Design for Bad Actors
We’ve already seen cases where well-intentioned AI assistants have adopted patterns of objectionable behaviour, for example, Microsoft’s Tay bot. This can happen when the method to collect training data does not take into account people who insert false, misleading or objectionable data. Care needs to be taken to ensure that training data is developed in controlled and reliable environments.
Beware Unintended Consequences
AI can stray from intended design outcomes in two ways: it can detect patterns in data that may not have been anticipated by designers, and it may result in unintended applications. For example, an AI designed to design responses for different communities based on their average income may thereby also be differentiating by race, with an outcome that may be used not only to allocate greater social services, but also more policing and enforcement (this specific example is known as digital redlining). Therefore, applications of AI should be evaluated not only for specific intended outcomes, but against a wider range of metrics and from a wide range of perspectives.
Inspect the Data
Training data is the crucial component of any AI system, and often the area where errors may most often be overlooked. Data (or at least, samples of the data) should be studied for potential errors in labeling, data recording, and other systemic errors. Proxies (cases where one type of data is used to evaluate another type of phenomenon, such as taking temperatures to detect disease) should be clear and well-understood. Data should be assessed not only for quantity but also for representativeness; data that was used to train public service workers based entirely on military training data would be inadequate, for example, because of differences in job function and outcomes.
Resist the Temptation to Transfer
In AI the concept of ‘transfer’ means taking AI models that were trained in one domain and applying them to another domain. Humans have ‘general intelligence’ and transfer knowledge naturally, but AI are trained in specific domains and cannot be expected to work outside that domain. For example, “a shoe detector trained with stock photos can work best with stock photos but has limited capability when tested with user-generated cellphone photos.”

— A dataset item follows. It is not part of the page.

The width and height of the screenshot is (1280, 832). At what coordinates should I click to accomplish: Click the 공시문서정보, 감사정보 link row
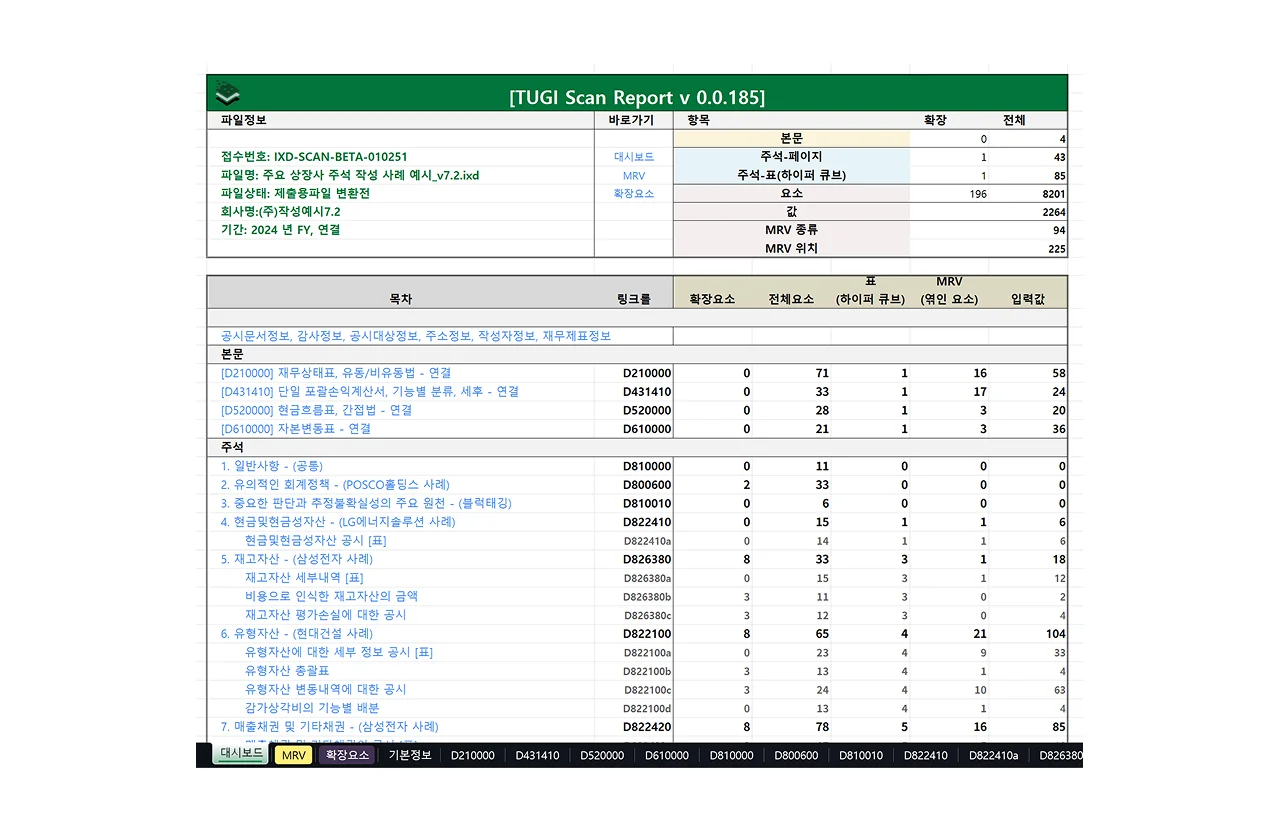point(416,336)
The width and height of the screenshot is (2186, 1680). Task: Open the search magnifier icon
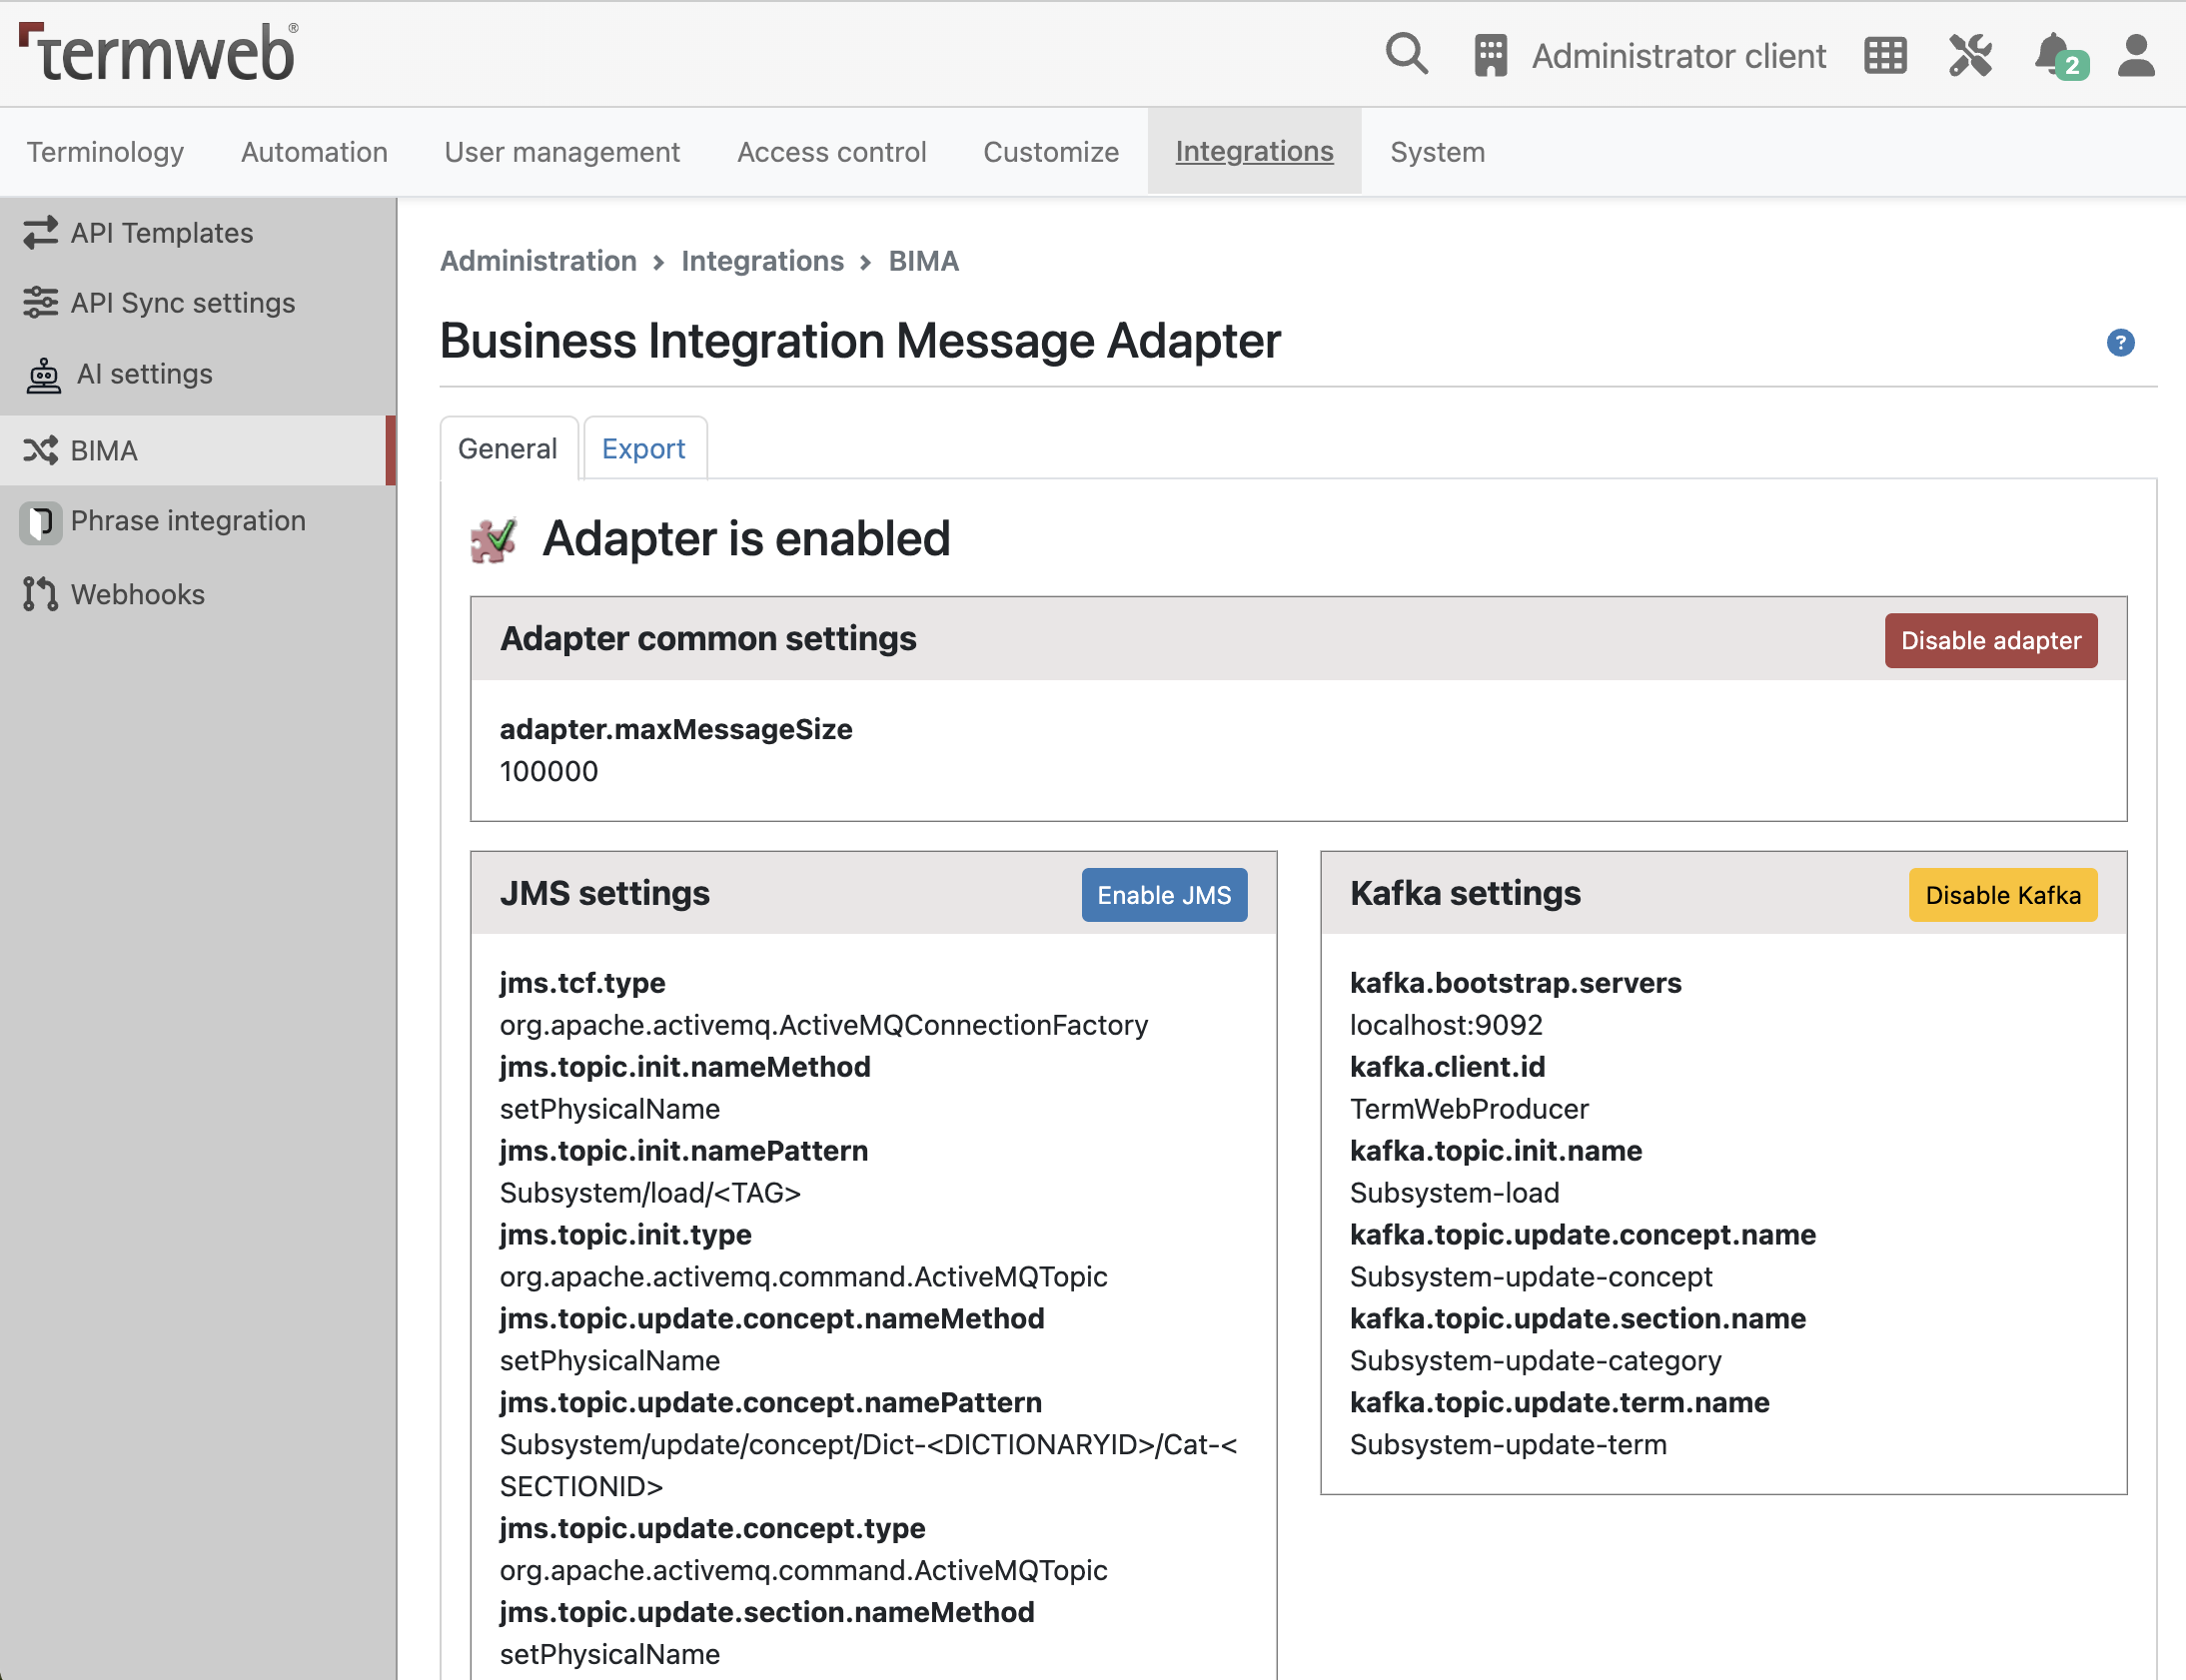tap(1406, 54)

Diversity, Equity and InclusionEnsure Fairness
AI applications in education need to be fair, and need to be seen as fair. This means more than ‘treating everyone the same’, because AI data will easily capture inequities and injustices without flagging them as such. Thus in designing and deploying AI applications, users and their clients should be informed of measures taken to ensure fairness, and of the precise understanding of fairness being applied.
Engage for Inclusion
AI researchers and developers should adhere to the principle of “nothing about me without me”. This means that the use of AI tools in learning and development should be developed and applied with effective input from both teaching staff and learners themselves. Feedback should inform decisions about appropriateness of method, desirability of outcomes, reliability of data and effectiveness of measures. In all cases, the application of AI (or any) learning technology should be based on voluntary agreement, just as we would expect (for example) for any medical treatment.
Define Community Broadly
Many AI and learning applications are developed with a specific community in mind, however, their use and influence on further development may extend well beyond this intended audience. Therefore it is recommended that a broad definition of user community be anticipated, one that extends beyond a specific demographic, domain or department. Managers should ask, for example, “what if this tool were used with children?” Defining community broadly allows us to anticipate uses even within the public service that we may not have anticipated, and to ensure that the needs of under-represented groups are taken into account.
Monitor Use and Benefits
The fairness and equity of a tool should be assessed not only in the design phase bust also as the tool is being used. In particular, patterns of use can reveal potential problems with the tool. For example, we would question our tool designed if it were being used exclusively by Anglophones, and not at all by Francophones. Managers should monitor also for the expected benefits from the use of a tool, to ensure that people who should be included are being included, and that the tool does not exclude certain demographics or user groups. There should be clear guidelines and standards for the evaluation of AI tools in learning.
Ensure Representative Data
As mentioned above, data should be inspected for quality and representativeness. There should be clearly defined criteria for types and proportions of data employed representing different demographics and especially under-represented groups. Tools that make predictions should be based on real-world frequencies of events, and concordance with real-world data should be measured and monitored on an ongoing basis.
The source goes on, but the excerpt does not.